Voltando às questões que deixei em suspenso, se somos definidos pela paisagem que se apresenta a nós como realidade? Penso que não. Mas se ela (a paisagem) não nos molda, tem condições de produzir habitus (novamente Bourdieu), isto é, estruturas estruturadas socialmente e por isso, estruturantes. A própria paisagem é parte da estrutura estruturada, ela é elemento intersubjetivo entre a sociedade e o indivíduo, nela, estão fundidas às condições objetivas e subjetivas.
Se você chegou até aqui, sinto se irá se decepcionar, se Nietzsche não pretendeu erigir novos ídolos, imagine se eu ousaria a tanto, por isso não trago aqui qualquer revelação nova, desde o início destas linhas deixei claro que pretendo apenas refletir sobre essa noção de “janela da alma” a partir de “Parasita”. Nem por isso vou deixar aqui de dar um passo adiante, no sentido de chegar a algum lugar com essa reflexão. Um lugar que enxerguei com “meus olhos”, um lugar que enxerguei hoje, mas que amanhã poderei ver de outra forma. Em “Parasita”, vemos duas janelas que projetam realidades antagônicas, uma mostra uma realidade harmoniosa e ordenada, a outra mostra uma realidade caótica e hostil. Pela janela dos Park, a realidade de pessoas como os Kim é fruto da falta de vontade de mudar a própria realidade, falta-lhes mais esforço, mais mérito, falta propósito. Por isso, ao contemplar seu paraíso particular por meio de sua imensa janela, o Sr. Park, se sente orgulhoso, pois fez por merecer.
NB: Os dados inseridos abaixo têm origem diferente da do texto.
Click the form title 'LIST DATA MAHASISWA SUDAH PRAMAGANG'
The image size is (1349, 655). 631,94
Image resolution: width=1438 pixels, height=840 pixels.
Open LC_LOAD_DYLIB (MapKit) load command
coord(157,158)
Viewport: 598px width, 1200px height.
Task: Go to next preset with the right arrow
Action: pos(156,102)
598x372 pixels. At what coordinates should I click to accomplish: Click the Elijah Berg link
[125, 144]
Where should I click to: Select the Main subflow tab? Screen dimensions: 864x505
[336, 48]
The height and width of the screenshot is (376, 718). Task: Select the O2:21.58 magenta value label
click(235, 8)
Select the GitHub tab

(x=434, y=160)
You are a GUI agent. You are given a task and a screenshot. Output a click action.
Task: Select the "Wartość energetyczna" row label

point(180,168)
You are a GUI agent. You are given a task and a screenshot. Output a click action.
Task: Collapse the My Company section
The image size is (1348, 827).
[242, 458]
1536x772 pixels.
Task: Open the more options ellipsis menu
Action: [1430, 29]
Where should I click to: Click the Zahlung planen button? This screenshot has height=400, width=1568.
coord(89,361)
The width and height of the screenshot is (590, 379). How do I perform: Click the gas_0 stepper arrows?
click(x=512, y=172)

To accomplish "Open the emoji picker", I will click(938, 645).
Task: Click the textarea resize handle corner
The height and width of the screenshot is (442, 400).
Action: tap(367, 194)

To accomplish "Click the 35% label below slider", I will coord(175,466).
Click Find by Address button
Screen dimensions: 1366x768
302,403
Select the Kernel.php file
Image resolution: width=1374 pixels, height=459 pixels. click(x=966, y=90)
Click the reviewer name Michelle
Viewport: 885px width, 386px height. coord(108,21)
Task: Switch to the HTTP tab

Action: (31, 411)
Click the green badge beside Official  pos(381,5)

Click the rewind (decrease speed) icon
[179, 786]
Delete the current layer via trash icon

É esta a realidade produzida pelas classes dominantes, a de que as desigualdades brutais são resultados do esforço, do empreendedorismo, isto é, do desempenho individual de alguns, e claro, da ausência destes elementos em outros. Projetam-se imagens por todos os veículos de mídia e comunicação reforçando esta paisagem: do trabalho e do esforço como caminho para uma realidade melhor. Esta, é a janela da “alma do capitalismo”.
Jônatas Carvalho.
Notas:
¹ Johann, M. R., & Fensterseifer, P. E. (2020). LINGUAGEM E CONHECIMENTO: “JANELA” COMO METÁFORA DA CONDIÇÃO HUMANA. Revista Ilustração, 1(2), 69–78. https://doi.org/10.46550/ilustracao.v1i2.19
² Por que Marido e Mulher? Por que não Marido e Marida? Acompanhem o link e descubram o que o roteirista Yann Rodrigues tem a dizer sobre isso: https://alemdoroteiro.com/2015/08/30/marido-e-mulher/#:~:text=Para%20come%C3%A7ar%2C%20%E2%80%9Cmarido%E2%80%9D%20vem,%2C%20especificamente%2C%20o%20homem%20casado.
³ Já que estamos no campo do cinema, vou citar aqui dois filmes em que a janela é tomada como metáfora: Janela Indiscreta (Alfred Hitchcock - 1954) e Janela Secreta (David Koepp - 2004).
4 De acordo com Marco Azamorra em “Meu olho, minha alma” a frase correta é “os olhos são a janela da alma e o espelho do mundo” e foi escrita por Leonardo da Vinci.